Suffolk News reported that Mr Marsling and the Toothless campaigners had met with “The head of NHS Commissioning several times to press for 'immediate action.'   The campaigners told the news outlet that “These discussions have yet to bear any fruit.”

“It’s nothing short of a disgrace. A national disgrace,” Mr Marsling said.   

“NHS commissioners are employed to ensure NHS treatments are provided where there’s a need, and yet they are seemingly incapable of fulfilling their responsibilities,” he added.

"Their understanding of the severe consequences this dental crisis is having on the health of patients, both young and old, is limited,” he concluded.

Chair of the British Dental Association, Dr Eddie Crouch spoke at a Toothless in Suffolk rally last year in Bury St Edmunds.

Following that rally Dr Crouch wrote on the BDA website “I was proud to stand with them, together with colleagues from the region, in common cause.”

“We reached out to the campaigners 'Toothless in Suffolk'. They represent an area where NHS dentistry was in crisis long before COVID struck, where already limited access to services has fallen off a cliff during the pandemic.” 

“From failed contracts to underfunding, patients and dentists are now speaking with one voice on the need for change.”

The Suffolk News outlet quoted Dr Crouch last week as saying Leiston “Offers a taste of where NHS dentistry could head unless the Government steps up.”

“A whole community denied access to basic healthcare, with charities that normally operate in the developing world left to pick up the pieces.”

“We will only see progress if Ministers turn the page on a decade of failed contracts and underfunding."

Suffolk News said “In response, an NHS spokesperson in the East of England said they understood the frustration of communities where NHS dental services have closed and remain 'fully committed' to ensuring all can access 'high quality dental care.’”

"We are working closely with providers to improve access to services, including inviting NHS contract holders to take on additional activity."

"We have continued to share information with Mr Marsling as a representative of the ‘Toothless’ campaign group in regard to the process that is underway and we remain optimistic that a solution can be found.”

BBC News said “Toothless In Suffolk said it was hoping to put "pressure" on a private dentist, due to open in Leiston, to take on NHS patients.”
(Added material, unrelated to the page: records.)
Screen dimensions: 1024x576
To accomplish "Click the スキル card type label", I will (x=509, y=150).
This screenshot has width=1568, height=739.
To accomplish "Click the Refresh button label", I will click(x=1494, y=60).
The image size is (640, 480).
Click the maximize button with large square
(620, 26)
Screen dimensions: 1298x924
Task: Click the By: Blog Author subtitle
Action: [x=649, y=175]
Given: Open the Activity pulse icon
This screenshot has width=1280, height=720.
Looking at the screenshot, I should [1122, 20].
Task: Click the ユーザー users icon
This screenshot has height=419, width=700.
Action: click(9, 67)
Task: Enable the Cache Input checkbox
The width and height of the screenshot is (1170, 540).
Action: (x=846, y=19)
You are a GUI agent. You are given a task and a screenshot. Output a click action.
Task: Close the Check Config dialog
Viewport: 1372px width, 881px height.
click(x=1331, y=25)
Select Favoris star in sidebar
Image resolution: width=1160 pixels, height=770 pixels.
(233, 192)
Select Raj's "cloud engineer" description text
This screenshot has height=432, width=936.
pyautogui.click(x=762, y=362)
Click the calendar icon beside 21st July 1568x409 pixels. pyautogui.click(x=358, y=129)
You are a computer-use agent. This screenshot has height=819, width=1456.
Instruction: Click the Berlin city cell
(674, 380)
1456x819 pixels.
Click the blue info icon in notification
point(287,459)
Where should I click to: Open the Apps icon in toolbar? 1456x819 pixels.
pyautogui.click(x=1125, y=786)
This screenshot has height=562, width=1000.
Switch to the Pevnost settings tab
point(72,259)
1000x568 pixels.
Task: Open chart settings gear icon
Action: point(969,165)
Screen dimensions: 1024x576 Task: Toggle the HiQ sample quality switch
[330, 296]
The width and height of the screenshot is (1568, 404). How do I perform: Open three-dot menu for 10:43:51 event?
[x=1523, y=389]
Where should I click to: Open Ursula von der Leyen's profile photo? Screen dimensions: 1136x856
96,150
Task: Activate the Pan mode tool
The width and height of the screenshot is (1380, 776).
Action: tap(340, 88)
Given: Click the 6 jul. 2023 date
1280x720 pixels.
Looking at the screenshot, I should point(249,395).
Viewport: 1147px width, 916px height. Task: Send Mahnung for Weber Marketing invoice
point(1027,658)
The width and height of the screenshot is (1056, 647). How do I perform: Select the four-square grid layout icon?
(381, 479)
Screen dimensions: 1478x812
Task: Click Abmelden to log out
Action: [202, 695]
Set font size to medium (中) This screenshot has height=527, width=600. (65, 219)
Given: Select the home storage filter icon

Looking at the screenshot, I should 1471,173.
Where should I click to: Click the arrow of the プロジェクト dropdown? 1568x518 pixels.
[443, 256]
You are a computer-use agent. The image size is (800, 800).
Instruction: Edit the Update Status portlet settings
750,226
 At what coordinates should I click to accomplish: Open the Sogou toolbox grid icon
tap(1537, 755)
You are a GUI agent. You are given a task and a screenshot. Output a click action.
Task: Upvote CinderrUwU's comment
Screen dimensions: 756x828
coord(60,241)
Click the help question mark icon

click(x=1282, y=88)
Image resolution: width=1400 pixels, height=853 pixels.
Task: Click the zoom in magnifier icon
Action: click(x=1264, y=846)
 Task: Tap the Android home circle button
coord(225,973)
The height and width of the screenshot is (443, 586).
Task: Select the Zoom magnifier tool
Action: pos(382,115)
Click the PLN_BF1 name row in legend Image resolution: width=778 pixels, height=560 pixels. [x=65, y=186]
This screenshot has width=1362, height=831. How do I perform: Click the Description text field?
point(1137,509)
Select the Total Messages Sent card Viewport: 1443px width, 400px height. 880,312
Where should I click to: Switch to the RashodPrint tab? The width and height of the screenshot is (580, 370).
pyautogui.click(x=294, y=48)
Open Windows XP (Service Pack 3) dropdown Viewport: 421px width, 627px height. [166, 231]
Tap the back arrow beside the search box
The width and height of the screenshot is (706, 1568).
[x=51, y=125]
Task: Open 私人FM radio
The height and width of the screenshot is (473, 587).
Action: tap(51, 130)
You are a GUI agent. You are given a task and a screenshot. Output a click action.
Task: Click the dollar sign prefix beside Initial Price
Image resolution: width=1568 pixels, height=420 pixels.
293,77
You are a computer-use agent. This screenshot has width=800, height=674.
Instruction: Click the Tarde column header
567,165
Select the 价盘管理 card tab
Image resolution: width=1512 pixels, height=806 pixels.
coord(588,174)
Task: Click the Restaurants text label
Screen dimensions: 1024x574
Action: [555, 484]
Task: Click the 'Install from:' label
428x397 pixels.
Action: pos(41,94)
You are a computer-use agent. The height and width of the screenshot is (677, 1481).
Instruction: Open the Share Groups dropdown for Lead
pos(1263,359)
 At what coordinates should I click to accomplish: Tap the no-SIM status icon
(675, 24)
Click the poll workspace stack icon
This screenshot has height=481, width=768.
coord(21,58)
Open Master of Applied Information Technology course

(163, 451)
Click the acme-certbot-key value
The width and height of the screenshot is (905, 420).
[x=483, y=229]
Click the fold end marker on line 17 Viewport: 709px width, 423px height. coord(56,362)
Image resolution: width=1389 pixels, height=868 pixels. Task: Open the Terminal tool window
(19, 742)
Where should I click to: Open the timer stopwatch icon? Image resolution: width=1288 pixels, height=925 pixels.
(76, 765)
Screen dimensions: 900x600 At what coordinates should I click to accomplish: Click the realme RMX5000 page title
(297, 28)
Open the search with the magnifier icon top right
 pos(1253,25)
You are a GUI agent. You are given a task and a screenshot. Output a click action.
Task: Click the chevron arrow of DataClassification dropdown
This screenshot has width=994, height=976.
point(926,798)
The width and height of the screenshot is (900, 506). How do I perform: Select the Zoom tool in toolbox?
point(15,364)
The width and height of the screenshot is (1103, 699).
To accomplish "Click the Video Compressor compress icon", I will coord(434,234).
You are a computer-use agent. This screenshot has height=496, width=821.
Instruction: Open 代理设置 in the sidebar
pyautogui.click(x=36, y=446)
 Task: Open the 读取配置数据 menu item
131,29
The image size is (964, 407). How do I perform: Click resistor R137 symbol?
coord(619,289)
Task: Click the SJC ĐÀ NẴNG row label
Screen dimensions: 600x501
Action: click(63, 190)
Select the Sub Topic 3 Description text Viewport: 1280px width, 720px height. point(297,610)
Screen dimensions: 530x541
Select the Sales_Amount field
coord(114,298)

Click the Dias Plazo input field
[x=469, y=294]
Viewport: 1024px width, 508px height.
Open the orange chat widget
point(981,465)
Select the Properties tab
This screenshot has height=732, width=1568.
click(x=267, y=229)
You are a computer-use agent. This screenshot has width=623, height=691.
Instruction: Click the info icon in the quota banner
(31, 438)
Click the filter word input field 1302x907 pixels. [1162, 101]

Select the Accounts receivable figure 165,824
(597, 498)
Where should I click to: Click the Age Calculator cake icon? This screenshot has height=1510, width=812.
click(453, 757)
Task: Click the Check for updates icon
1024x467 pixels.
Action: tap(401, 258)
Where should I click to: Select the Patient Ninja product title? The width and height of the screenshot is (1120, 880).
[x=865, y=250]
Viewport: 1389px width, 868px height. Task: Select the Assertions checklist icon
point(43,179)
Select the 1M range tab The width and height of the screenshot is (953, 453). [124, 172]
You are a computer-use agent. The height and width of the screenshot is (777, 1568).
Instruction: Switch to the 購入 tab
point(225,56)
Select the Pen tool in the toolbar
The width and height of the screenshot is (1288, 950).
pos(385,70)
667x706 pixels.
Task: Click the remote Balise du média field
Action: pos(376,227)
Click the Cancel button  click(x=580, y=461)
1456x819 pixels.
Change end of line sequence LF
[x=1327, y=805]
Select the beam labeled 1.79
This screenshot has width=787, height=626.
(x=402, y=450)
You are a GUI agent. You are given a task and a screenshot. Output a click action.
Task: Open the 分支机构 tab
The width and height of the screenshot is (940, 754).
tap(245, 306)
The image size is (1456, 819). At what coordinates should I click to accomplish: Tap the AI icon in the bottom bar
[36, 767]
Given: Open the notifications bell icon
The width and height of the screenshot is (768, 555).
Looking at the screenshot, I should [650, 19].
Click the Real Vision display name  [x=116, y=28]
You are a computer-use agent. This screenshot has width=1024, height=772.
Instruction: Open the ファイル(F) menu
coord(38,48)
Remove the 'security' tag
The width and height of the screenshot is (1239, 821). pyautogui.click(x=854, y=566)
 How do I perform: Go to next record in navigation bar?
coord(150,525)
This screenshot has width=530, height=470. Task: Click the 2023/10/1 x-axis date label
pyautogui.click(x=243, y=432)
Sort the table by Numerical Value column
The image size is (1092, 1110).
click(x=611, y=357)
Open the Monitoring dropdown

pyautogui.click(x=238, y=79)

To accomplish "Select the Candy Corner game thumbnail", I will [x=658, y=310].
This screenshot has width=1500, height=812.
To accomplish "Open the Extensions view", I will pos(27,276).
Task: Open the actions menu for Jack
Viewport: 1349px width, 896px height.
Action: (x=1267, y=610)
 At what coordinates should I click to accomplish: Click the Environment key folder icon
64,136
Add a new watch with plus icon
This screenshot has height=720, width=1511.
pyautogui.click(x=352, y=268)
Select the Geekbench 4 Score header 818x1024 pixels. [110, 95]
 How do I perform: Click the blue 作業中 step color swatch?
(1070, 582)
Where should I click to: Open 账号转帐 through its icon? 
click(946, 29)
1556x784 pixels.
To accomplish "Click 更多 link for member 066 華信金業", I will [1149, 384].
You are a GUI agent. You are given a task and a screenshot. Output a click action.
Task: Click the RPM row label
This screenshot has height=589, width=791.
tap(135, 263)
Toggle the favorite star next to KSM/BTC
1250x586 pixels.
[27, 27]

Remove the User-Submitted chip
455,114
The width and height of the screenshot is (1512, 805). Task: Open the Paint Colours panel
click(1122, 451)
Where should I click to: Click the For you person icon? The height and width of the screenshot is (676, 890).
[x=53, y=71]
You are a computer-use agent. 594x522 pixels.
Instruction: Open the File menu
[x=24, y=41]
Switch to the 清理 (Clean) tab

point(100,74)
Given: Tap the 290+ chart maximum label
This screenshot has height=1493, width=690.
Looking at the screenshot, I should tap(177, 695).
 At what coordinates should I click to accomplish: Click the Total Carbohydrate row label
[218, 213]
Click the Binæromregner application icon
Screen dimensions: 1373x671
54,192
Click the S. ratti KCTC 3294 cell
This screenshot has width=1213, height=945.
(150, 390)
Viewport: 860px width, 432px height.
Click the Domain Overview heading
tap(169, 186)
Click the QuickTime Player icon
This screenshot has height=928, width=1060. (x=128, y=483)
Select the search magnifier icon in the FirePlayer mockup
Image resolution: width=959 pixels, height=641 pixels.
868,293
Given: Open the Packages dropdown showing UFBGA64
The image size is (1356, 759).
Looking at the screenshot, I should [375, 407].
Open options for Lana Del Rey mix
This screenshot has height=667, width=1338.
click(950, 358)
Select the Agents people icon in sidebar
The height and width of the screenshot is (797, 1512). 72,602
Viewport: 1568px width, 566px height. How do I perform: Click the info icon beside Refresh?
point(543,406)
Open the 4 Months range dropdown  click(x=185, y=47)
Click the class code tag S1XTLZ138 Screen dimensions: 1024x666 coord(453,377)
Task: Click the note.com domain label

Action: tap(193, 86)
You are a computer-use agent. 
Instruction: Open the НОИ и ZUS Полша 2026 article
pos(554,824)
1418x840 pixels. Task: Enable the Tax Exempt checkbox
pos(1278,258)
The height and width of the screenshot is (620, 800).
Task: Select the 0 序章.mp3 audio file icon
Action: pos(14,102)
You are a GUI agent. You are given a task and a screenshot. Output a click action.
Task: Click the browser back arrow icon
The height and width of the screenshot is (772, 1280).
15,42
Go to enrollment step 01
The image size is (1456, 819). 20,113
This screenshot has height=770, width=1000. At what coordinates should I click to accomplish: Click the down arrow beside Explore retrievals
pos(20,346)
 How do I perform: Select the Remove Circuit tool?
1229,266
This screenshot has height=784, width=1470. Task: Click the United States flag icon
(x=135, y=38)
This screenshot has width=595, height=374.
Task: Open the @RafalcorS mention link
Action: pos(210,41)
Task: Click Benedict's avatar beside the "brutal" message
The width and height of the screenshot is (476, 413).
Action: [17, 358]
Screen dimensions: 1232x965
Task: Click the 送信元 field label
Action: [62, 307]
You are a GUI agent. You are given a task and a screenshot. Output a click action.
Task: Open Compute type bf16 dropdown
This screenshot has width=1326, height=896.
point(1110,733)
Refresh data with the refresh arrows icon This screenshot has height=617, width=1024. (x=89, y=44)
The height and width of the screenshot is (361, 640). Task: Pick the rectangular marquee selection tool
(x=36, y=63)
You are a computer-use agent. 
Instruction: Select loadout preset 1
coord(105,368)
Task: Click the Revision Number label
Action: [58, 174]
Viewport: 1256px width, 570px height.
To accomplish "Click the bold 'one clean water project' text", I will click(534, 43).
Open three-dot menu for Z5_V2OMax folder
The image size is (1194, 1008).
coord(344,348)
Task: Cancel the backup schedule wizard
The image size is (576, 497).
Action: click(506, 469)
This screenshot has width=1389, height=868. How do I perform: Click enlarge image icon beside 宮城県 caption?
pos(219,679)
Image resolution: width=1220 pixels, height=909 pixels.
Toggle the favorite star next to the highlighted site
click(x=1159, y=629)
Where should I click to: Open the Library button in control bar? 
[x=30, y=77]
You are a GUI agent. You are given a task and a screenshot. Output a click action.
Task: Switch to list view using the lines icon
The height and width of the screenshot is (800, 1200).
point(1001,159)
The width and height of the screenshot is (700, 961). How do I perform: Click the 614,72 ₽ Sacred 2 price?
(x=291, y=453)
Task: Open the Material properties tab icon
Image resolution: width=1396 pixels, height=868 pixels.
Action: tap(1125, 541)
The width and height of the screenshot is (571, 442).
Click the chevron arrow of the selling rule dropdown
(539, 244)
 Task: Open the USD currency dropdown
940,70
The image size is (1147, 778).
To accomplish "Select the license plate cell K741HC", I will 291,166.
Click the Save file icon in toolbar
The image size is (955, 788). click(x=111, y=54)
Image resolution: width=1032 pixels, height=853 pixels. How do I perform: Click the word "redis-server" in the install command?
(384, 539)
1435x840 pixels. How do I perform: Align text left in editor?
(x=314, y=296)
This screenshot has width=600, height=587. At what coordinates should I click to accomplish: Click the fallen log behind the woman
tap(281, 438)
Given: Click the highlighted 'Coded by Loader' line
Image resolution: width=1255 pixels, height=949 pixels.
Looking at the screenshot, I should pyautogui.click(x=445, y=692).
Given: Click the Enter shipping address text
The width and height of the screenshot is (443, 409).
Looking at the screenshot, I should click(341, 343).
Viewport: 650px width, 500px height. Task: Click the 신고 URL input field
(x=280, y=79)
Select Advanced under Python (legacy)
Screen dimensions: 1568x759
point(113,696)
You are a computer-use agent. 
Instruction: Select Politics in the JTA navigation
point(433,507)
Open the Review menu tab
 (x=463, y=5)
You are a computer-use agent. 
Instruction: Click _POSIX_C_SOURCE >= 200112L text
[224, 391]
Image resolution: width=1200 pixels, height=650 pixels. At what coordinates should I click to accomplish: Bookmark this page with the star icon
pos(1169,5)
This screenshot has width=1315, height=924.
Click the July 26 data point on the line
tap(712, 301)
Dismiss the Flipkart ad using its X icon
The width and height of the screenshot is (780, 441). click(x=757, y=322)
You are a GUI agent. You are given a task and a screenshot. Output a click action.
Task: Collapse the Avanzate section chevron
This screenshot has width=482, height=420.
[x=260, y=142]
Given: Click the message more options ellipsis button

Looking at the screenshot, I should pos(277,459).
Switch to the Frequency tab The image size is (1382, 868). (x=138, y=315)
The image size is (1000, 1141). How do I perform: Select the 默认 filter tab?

Metro reported earlier this month that “According to The Oral Health Foundation, a quarter of UK households opted for some form of DIY dentistry during lockdown, with 8% having at least one person who has tried to pull out a tooth.

The Metro website said the “NHS dental statistics biannual report says that in the 24 months leading up to 31 December, 2021, just 35% of the adult population were seen by an NHS dentist.” 

Metro reported “It’s not just instances of tooth decay or gum disease which are going untreated either, but oral cancers, where survival rates plummet without early detection. It’s dentists on the frontline who detect these cancers, which kill more Britons each year than car accidents.”

Neil Carmichael, Chair of the Association of Dental Groups (ADG) told Metro “There is a clear problem.”  

“We cannot offer more people NHS treatment, or solve the problem of ‘dental deserts’ without more dentists.”

“In the year to March 2021 the NHS lost a record 951 NHS dentists in England. Our estimates are that we could be seeing a similar exodus this year. Brexit, Covid-19 and contracts have all impacted the total capacity of the dental workforce.”

A spokesman for the NHS in the East of England told BBC News "We can understand the frustration of some communities where NHS dental services have closed whilst new services are being developed, and we remain fully committed to ensuring everyone can access high quality dental care.”

"We are working closely with providers to improve access to services, including inviting NHS contract holders to take on additional activity.”

"We remain optimistic that a solution can be found."

He added that "urgent and emergency dental care is available for those who need it.”